We present a deep learning method for singing voice conversion. The proposed network is not conditioned on the text or on the notes, and it directly converts the audio of one singer to the voice of another. Training is performed without any form of supervision: no lyrics or any kind of phonetic features, no notes, and no matching samples between singers. The proposed network employs a single CNN encoder for all singers, a single WaveNet decoder, and a classifier that enforces the latent representation to be singer-agnostic. Each singer is represented by one embedding vector, which the decoder is conditioned on. In order to deal with relatively small datasets, we propose a new data augmentation scheme, as well as new training losses and protocols that are based on backtranslation. Our evaluation presents evidence that the conversion produces natural signing voices that are highly recognizable as the target singer.
Conclusions
Our unsupervised method is shown to produce high quality audio, which is recognizable as the target voice.
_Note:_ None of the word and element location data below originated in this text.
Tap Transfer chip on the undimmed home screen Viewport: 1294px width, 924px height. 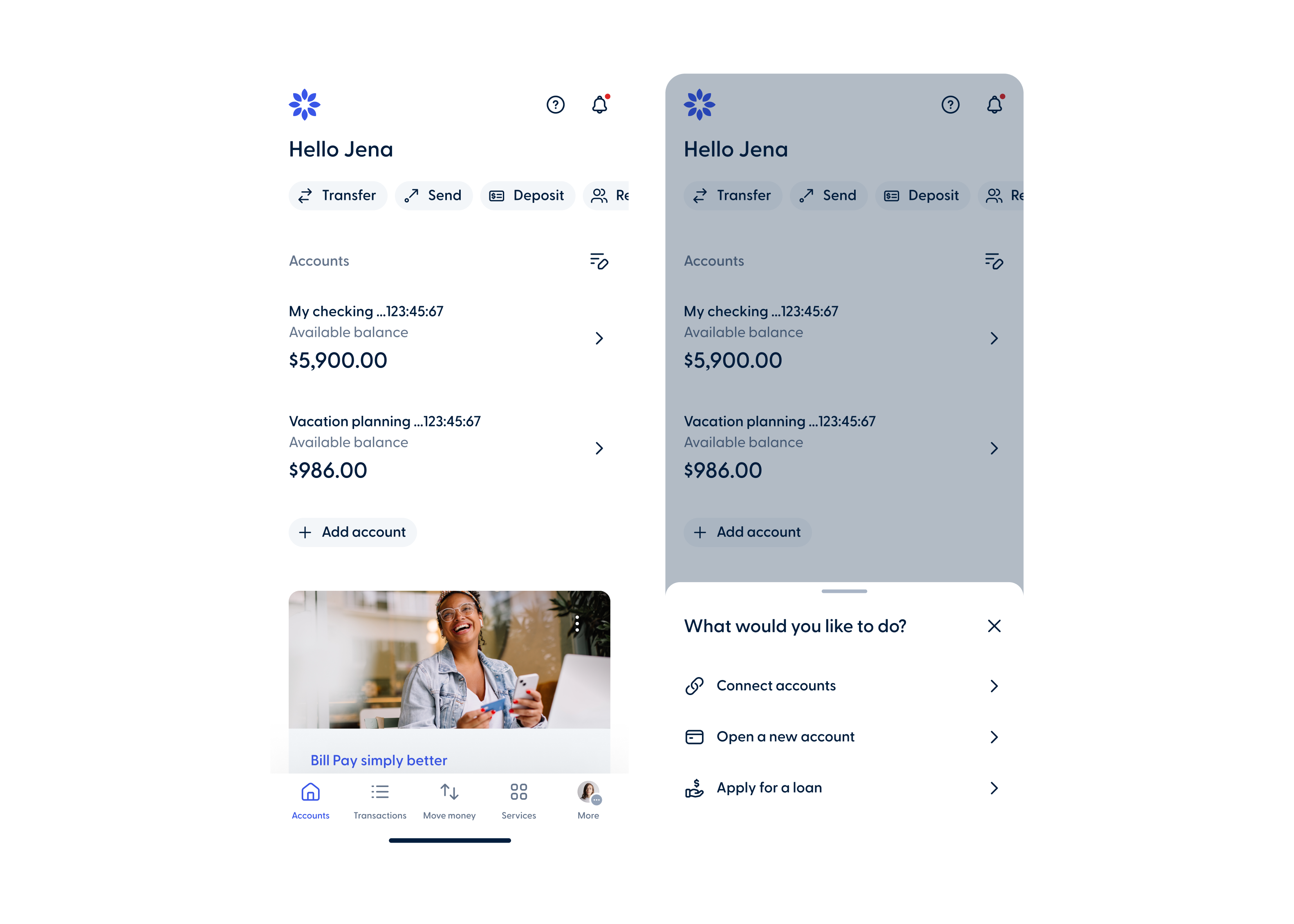338,196
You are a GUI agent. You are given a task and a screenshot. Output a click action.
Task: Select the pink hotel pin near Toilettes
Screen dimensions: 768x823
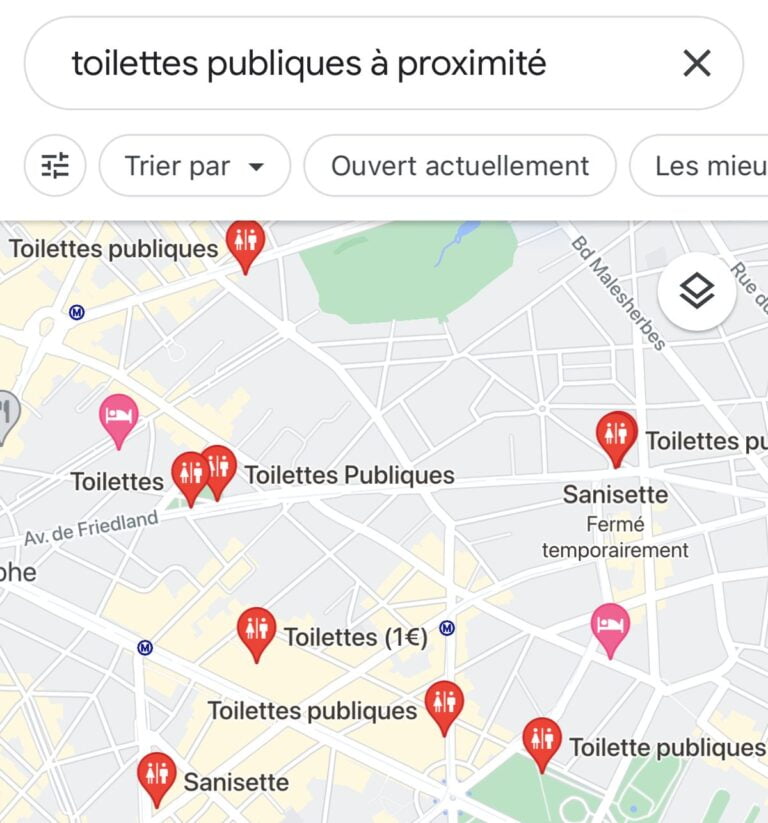pos(120,415)
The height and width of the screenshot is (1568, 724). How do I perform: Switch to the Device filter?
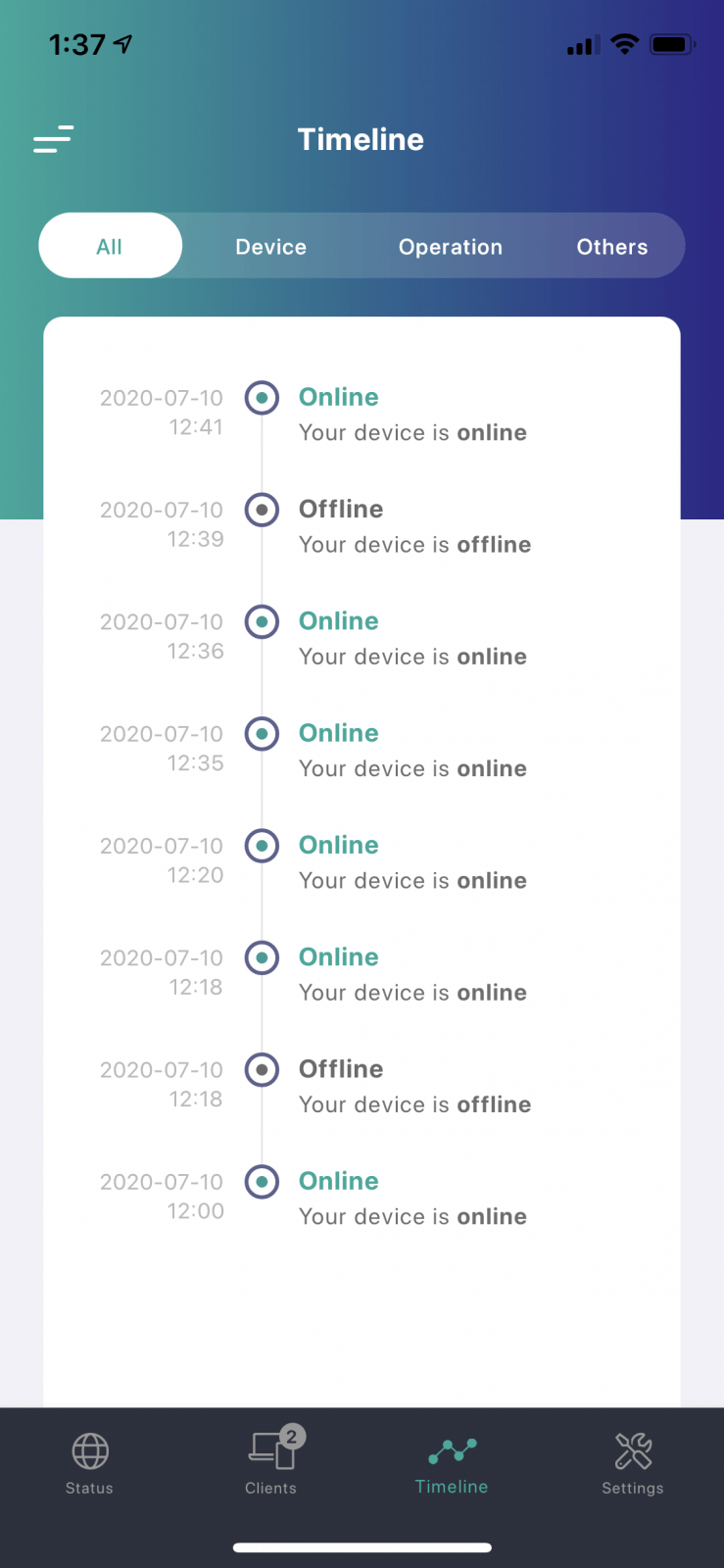coord(271,247)
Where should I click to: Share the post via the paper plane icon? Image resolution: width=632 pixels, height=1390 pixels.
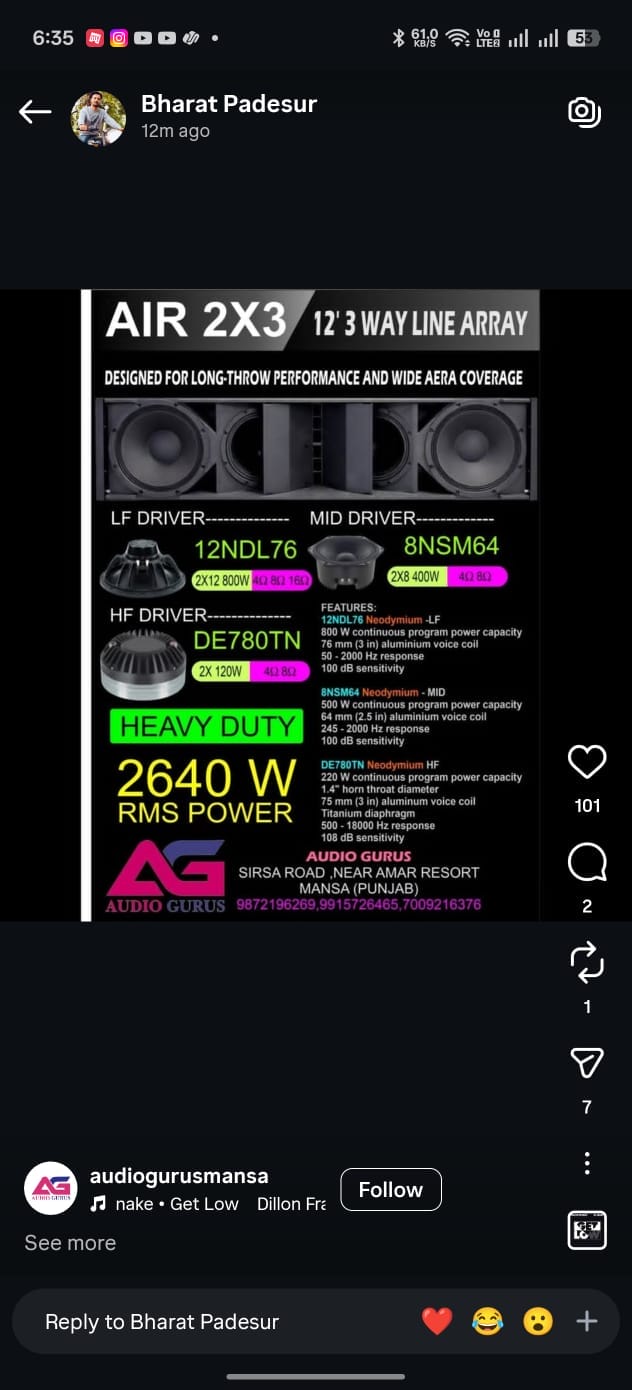coord(587,1064)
The method is based on a single CNN encoder and on a single conditional WaveNet decoder. A confusion network encourages the latest space to be singer-agnostic and new types of augmentation are applied in order to overcome the limited amount of available data. Crucially, training is done in two phases, by employing a backtranslation method that employs mixup identities.
As future work, we would like to find out whether a similar method can perform the conversion in the presence of background music. We believe that this can be done in an unsupervised way, without relying on a supervised voice separation technique for preprocessing.